Are you sitting comfortably?
Then I shall begin
Once upon a time - Sunday April 22nd 2001 to be precise - I won the 'Freelotto-Pay-Off-Your-Mortgage' Grand Prize of US$100,000. Being the nice, kind, gentlefolk that they are they mailed me about it the very next day. (TSN's didn't exist then, nor did you have to 'confirm' your win by email!). Imagine my surprise and happiness, when I opened the letter the following Friday.
'Gosh!', I said, 'gee willikers, bu**er me gently' and similar phrases of astonishment fell from my widely grinning features.
All I had to do was have the enclosed affidavit notarized, include a copy of my passport and fill in a short form that they could use by them as proof to other people as to how pleased, happy, ecstatic, etc, etc I was with their free lotto site and they would send it in five annual instalments of US$20,000; the first to be sixty days after confirmation of my eligibility. Obviously, this took almost half a day! Whereupon I skipped merrily to the post office and sent them winging on their way that very same day.
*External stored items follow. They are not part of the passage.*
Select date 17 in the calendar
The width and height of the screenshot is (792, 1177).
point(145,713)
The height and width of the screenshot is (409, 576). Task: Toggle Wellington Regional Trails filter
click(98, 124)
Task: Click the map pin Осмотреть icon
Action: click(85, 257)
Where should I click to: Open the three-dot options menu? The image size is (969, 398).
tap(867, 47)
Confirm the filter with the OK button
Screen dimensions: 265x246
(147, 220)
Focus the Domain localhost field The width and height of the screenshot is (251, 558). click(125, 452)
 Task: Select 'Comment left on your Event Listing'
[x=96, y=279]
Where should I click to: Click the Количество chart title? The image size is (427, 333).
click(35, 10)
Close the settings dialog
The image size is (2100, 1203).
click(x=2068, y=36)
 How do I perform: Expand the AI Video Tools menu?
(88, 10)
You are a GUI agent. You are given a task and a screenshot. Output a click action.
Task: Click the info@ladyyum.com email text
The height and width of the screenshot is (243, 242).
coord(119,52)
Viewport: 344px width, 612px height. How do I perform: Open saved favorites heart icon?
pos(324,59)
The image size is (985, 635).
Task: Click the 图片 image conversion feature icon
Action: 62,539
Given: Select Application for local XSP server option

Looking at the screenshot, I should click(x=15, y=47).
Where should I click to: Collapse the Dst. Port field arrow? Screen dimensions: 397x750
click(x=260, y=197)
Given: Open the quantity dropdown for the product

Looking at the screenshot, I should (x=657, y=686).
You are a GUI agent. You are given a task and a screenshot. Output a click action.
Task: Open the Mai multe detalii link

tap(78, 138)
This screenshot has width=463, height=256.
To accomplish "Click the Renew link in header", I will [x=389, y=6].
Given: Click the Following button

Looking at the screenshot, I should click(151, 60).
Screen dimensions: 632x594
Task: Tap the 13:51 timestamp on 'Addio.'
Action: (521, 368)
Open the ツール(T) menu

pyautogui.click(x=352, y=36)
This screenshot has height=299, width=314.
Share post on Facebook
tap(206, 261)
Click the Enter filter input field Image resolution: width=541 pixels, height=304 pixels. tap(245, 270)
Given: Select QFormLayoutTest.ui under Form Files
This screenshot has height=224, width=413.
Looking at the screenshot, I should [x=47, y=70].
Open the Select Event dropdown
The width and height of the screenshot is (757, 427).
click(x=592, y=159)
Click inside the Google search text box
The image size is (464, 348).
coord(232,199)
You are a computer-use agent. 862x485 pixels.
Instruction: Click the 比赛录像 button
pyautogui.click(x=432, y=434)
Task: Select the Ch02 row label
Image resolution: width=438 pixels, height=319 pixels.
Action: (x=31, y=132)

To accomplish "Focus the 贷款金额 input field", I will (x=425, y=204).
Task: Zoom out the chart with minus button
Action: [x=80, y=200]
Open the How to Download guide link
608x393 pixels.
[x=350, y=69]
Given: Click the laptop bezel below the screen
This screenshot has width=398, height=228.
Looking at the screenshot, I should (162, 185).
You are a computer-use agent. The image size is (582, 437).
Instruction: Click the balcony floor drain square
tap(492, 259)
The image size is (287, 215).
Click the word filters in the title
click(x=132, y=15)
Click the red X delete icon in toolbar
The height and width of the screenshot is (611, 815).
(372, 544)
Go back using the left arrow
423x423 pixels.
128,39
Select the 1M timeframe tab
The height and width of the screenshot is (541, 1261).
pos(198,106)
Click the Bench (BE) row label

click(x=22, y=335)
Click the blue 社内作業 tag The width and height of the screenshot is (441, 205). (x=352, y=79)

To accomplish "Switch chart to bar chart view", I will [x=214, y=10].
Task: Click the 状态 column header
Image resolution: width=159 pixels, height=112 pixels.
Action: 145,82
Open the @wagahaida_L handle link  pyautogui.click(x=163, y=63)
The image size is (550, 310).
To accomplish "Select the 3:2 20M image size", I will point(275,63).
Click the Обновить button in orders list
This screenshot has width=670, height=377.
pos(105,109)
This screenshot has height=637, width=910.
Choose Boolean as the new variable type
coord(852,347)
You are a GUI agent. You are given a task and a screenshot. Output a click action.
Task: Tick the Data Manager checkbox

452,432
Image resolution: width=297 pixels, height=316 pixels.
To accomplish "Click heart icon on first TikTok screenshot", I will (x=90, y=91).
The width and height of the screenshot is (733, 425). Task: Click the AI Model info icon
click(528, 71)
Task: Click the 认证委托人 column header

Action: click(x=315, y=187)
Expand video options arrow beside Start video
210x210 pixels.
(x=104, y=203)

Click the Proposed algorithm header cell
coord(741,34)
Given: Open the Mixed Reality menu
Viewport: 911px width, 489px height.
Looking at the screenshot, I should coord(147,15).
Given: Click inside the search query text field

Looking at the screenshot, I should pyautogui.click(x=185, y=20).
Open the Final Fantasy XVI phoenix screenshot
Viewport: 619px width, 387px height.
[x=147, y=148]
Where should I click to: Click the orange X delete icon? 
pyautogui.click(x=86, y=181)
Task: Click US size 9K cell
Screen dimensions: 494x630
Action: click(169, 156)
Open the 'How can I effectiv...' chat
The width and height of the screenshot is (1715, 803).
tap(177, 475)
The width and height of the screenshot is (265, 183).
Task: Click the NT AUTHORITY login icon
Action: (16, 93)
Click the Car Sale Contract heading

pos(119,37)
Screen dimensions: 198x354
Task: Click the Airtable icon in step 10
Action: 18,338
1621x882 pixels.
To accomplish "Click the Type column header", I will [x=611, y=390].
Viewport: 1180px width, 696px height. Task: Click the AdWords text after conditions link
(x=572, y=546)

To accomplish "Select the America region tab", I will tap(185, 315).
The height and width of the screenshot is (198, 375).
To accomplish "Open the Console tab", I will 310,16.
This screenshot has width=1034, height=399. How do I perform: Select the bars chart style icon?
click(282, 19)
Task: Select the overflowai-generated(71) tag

Sixty Days, Sixty Days, SixtyDays, Sixty days soon flashed by - not. No cheque. Hey-h*o; of course, it takes time for letters to cross the Atlantic. And, bureaucracy being what it is, it can take even longer from one side of the office to the other. Another month. And another.
'This is getting a little ridiculous' I said to my significant other. 'Email them, you daft sod' she responded. So I did. And again. And yet again.
Finally they replied: 'We're snowed under with cheques to be written' - was the line. 'It's now 120 days from confirmation to despatch'. (So I checked the Rules page on their website, and what do you know? It still said sixty days. It still does today, November 23rd 2003). 'You will get it late August'. I didn't. Their excuse?
Still, all power to them, they managed to deliver - on New Year's Eve. Once the cheque cleared we spread our largesse around the family. After all, that's what good fortune is all about.
The following year a thought came to me so I emailed them to put my fears at rest. 'Does the second (and subsequent instalments) come on the anniversary of the first cheque's actual arrival, or the date it was due?' Quick as a flash, they replied; a month later. 'on the date it was due, regardless of any unavoidable(?) delays in processing any previous installments'. Phew! And it did come on time. Well, nearly. But I had the cheque cleared by early October 2002 and my family were well chuffed. Nearly-new cars all round!
But now it's late 2003. Things are getting tight. They aren't getting the advertising revenue they once did (so they say) so members from some countries can only play the free lotteries if they pay.
And my cheque is nowhere in sight. Should I email them?
Yes. So I did. And again. And again. And haven't we been here before?
Not really. This time they don't reply. Not ever. Not never. Not nohow. Which brings me up to date. So, anyone know of a good lawyer? (now that's an oxymoron if I ever heard one). Alternatively, what about a couple of Very Large Gentlemen; you know - the kind with noses like this and ears like that. The kind who must be permanently tired because they have to lean on someone from time to time!
On second thoughts, I'll give the FBI a nudge first. Let's see what the board of PlasmaNet think to a few year's snuggling up to some big smelly bloke covered in gang tattoos. Let's face it; they are currently 'obtaining money by deception' and that's a jailable offence here. Doubtless the same in the US.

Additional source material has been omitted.